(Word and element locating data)

★ ★ ★ ★ ★ ★ ★

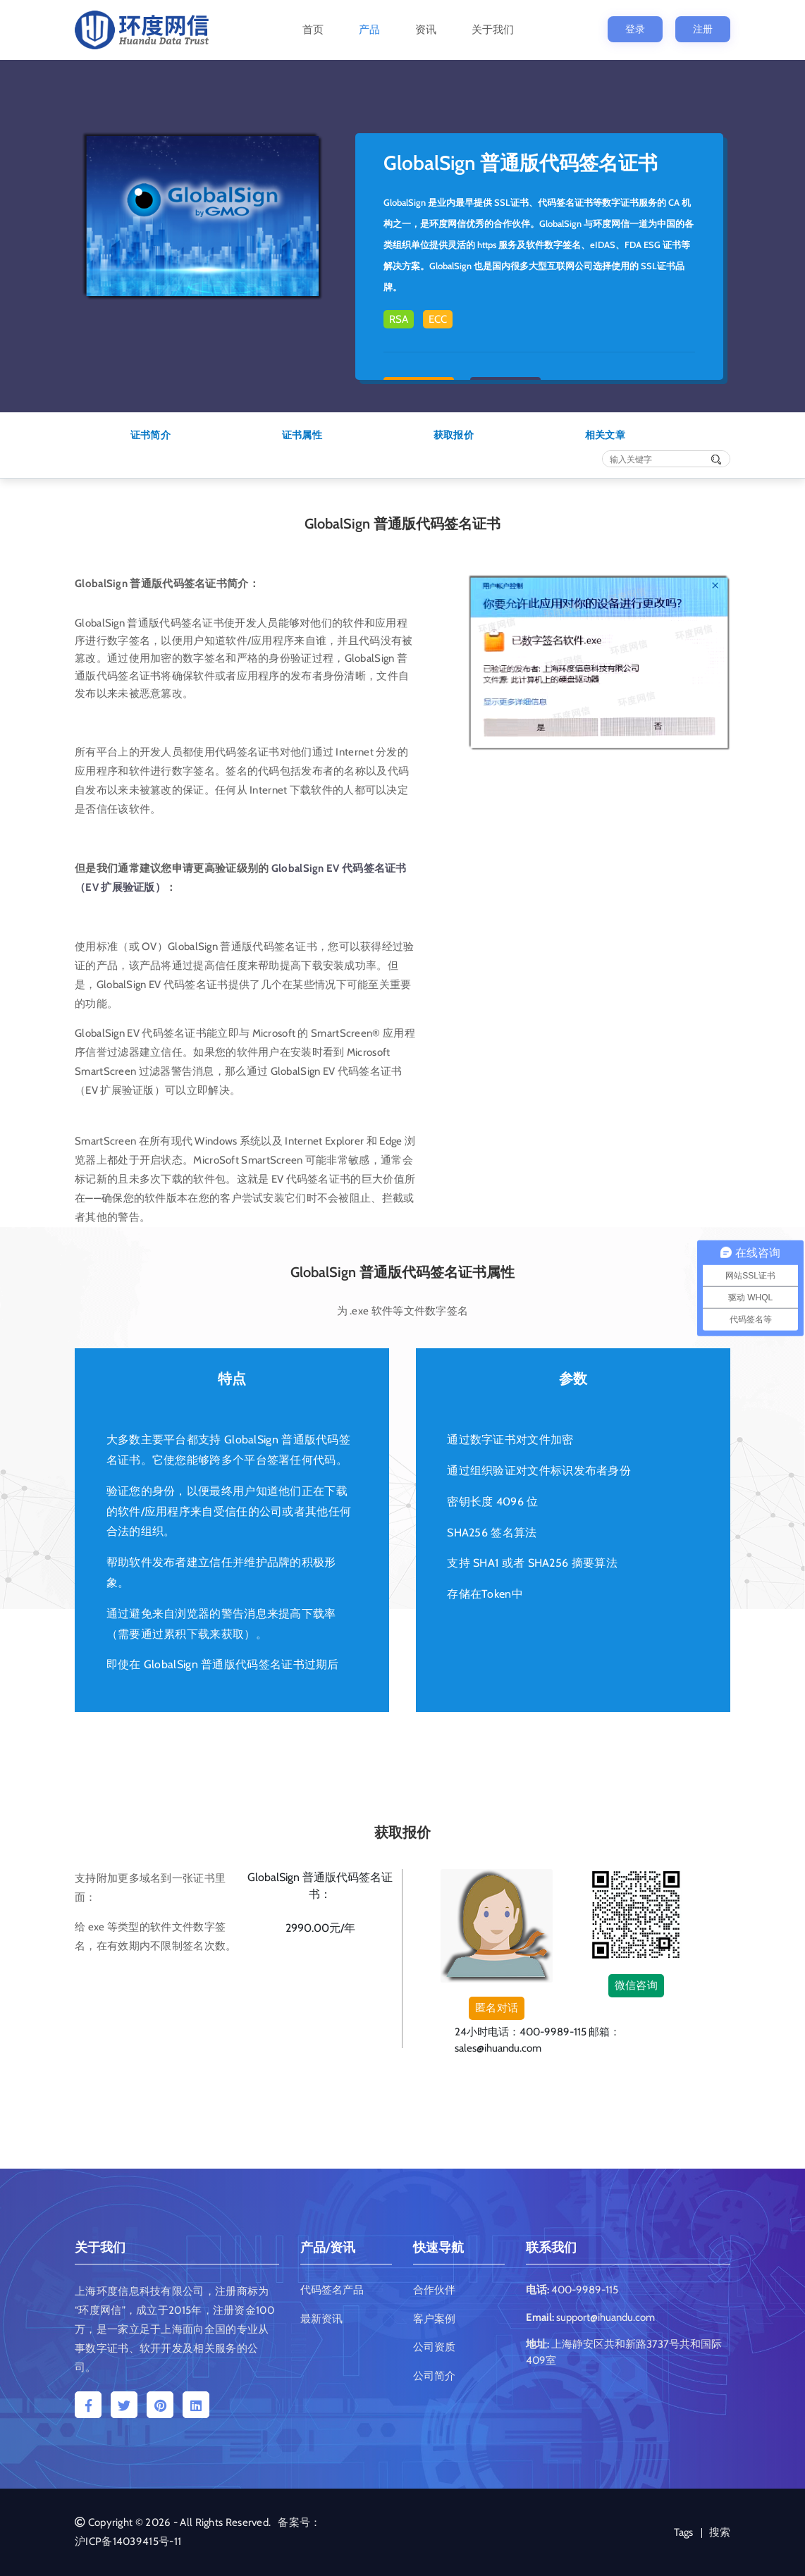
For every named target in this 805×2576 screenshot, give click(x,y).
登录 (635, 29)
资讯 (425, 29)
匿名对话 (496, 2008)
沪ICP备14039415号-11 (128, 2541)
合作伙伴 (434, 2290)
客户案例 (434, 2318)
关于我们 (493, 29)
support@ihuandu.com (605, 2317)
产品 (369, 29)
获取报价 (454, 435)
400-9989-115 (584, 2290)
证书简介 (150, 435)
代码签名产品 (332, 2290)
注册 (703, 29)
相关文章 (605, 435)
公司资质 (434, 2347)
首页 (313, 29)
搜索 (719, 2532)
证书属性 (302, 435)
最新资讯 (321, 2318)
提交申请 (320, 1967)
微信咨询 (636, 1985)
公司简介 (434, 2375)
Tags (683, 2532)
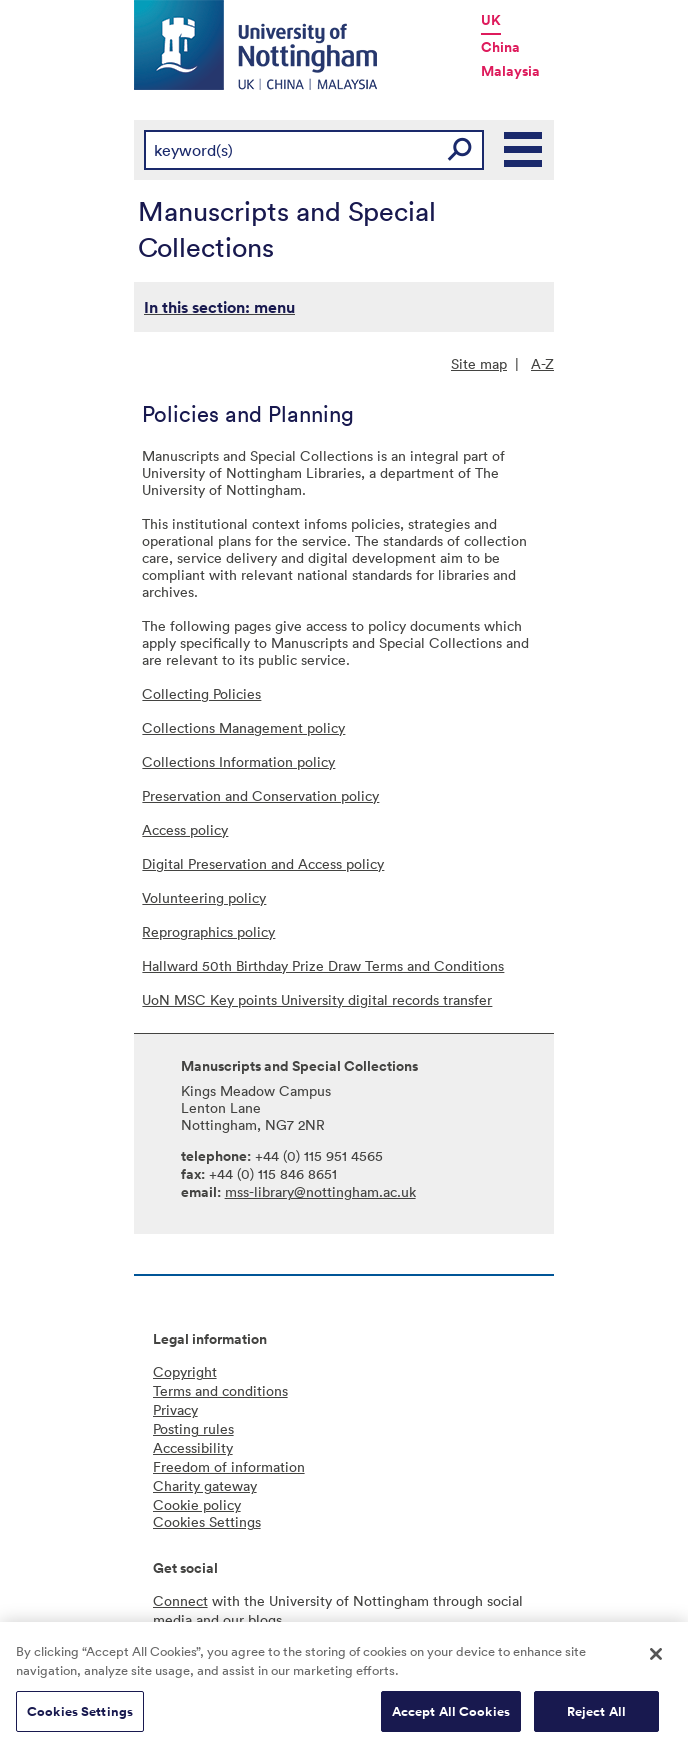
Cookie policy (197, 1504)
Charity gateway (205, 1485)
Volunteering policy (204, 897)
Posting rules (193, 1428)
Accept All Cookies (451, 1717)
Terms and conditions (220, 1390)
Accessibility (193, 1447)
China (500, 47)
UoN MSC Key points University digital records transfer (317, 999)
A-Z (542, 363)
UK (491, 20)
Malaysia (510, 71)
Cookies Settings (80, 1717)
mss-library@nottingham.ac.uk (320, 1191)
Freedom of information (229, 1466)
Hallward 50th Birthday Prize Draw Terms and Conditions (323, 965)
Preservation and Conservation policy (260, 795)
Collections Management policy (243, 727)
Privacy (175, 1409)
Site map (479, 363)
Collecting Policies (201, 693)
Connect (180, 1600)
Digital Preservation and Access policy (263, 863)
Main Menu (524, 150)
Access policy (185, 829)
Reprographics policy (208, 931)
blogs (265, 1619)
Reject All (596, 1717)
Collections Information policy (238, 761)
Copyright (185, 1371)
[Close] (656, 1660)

★ ★ ★ ★ ★ ★ ★

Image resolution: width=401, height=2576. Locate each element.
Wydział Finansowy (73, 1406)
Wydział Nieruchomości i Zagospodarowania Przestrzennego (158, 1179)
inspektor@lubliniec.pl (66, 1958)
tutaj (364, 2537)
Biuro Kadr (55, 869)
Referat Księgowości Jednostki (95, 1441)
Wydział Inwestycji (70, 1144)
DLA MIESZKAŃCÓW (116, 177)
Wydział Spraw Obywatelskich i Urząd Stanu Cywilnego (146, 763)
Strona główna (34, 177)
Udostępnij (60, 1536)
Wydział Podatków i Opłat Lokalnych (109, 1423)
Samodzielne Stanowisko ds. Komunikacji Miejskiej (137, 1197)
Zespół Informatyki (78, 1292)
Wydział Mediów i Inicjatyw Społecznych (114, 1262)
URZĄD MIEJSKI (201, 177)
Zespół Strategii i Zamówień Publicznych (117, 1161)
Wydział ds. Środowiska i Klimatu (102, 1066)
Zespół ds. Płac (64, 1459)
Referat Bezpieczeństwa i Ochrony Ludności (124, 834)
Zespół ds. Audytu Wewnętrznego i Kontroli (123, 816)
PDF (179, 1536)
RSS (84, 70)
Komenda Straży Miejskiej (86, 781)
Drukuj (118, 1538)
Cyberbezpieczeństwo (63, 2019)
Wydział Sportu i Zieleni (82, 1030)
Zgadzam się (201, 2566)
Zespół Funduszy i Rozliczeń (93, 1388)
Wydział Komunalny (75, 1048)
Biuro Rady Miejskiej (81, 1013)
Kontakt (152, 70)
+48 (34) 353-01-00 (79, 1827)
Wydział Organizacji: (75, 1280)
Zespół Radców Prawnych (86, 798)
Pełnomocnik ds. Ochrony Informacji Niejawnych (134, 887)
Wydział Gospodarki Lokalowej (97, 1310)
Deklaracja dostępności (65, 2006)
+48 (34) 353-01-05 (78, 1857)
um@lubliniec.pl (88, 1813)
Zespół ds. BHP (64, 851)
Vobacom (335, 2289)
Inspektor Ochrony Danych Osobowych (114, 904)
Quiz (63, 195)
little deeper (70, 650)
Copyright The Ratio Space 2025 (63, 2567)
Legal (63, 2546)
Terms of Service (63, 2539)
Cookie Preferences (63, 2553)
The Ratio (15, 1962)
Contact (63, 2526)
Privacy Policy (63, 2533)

★ ★ ★ ★ ★ ★ ★

Aim -> Reproduce the lines from the one containing "For every named" through the one containing "Charity gateway (205, 1485)", renaming "screenshot" as "capture" and leaving everything else unchanged. Omit the pictures from your answer.

Expected answer ->
For every named target in this 805×2576 capture, give click(x,y).
登录 (635, 29)
资讯 (425, 29)
匿名对话 (496, 2008)
沪ICP备14039415号-11 (128, 2541)
合作伙伴 (434, 2290)
客户案例 (434, 2318)
关于我们 (493, 29)
support@ihuandu.com (605, 2317)
产品 (369, 29)
获取报价 (454, 435)
400-9989-115 (584, 2290)
证书简介 (150, 435)
代码签名产品 (332, 2290)
注册 (703, 29)
相关文章 (605, 435)
公司资质 (434, 2347)
首页 (313, 29)
搜索 (719, 2532)
证书属性 (302, 435)
最新资讯 (321, 2318)
提交申请 (320, 1967)
微信咨询 (636, 1985)
公司简介 (434, 2375)
Tags (683, 2532)
Cookie policy (197, 1504)
Charity gateway (205, 1485)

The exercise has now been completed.